Winter storm hits US, claiming four lives
The first winter storm of 2025 has proved to be both deadly and disruptive, claiming at least four lives, closing roads across the Great Plains.
The storm left thousands without power, and dumping record amounts of snow before moving eastward toward the heavily populated cities along the East Coast, Caliber.Az reports via foreign media.
Initially, it followed a typical west-to-east low-pressure pattern, but it quickly proved to be a major snow producer in the Rocky Mountains, helping draw frigid air all the way down to Dallas.
Parts of Kansas and Missouri were hit with the heaviest snowfall in over a decade, with Kansas City, Missouri, last receiving 10 inches or more back in 1993. The Kansas City area recorded multiple snow measurements of 14 inches or more, including a 14.5-inch total in Sugar Creek, Missouri, according to the National Weather Service. In Missouri, authorities urged drivers to stay off the roads as they closed highways affected by snow, ice, and poor visibility.

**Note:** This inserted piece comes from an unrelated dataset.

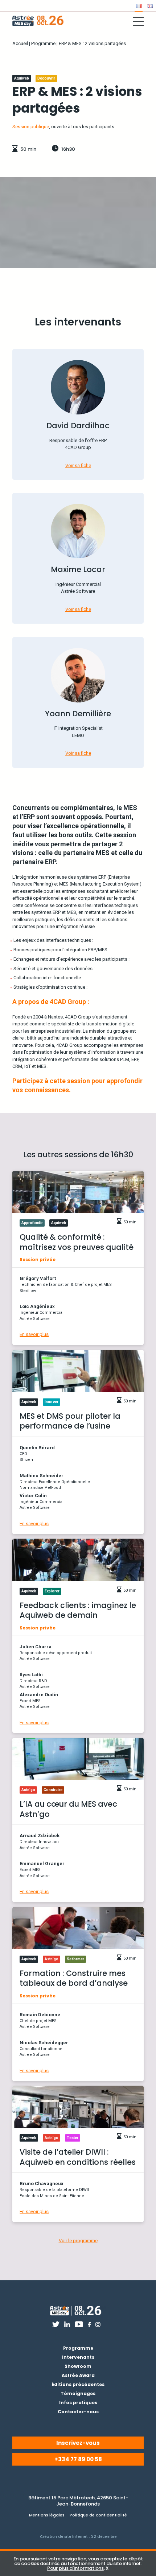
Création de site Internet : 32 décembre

In Washington, D.C., officials announced that most nonemergency federal employees should stay home for the day. Many school districts across the storm's path canceled in-person classes. Nearly 230,000 customers in the Plains, Midwest, South, and mid-Atlantic were without power, with the highest number—57,881—reported in Virginia.

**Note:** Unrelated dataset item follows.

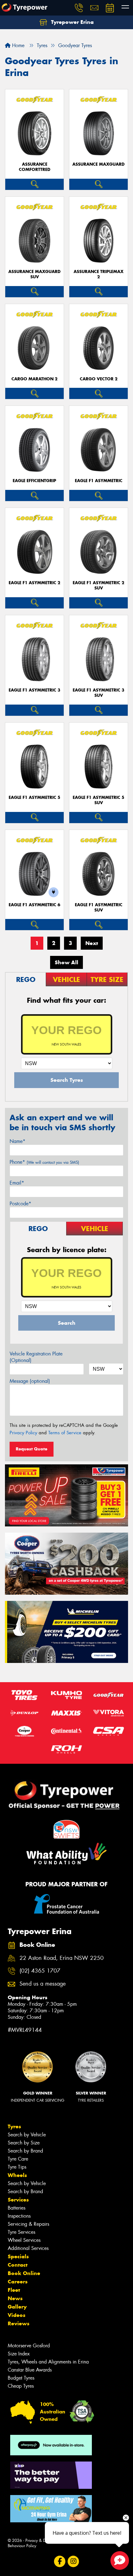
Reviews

The storm also claimed several lives, including Everett Carter, 61, a public works employee in Jackson County, Missouri, who was fatally injured while clearing snow. Two others, Nathaniel Boyd, 24, from Wichita, Kansas, and Whitney Almond, 26, from Clearwater, Kansas, died in a weather-related crash in southwest Wichita, according to the Kansas Highway Patrol. A man, whose identity has not been confirmed, was found dead on January 7 morning in Houston, likely from the extreme cold, according to the Metropolitan Transit Authority of Harris County.
A state of emergency was declared in seven US states due to a winter storm caused by the intrusion of cold Arctic air deep into the continent.
Blizzards, accompanied by heavy snowfall, are expected in the region, with snow accumulations reaching up to 35 centimetres. Residents in several states have been advised to stay indoors. Meteorologists have described this storm as the strongest of the past decade.
As a result, 1,700 flights have been cancelled, hundreds of schools have been closed, and many roads have been blocked, including those in Washington.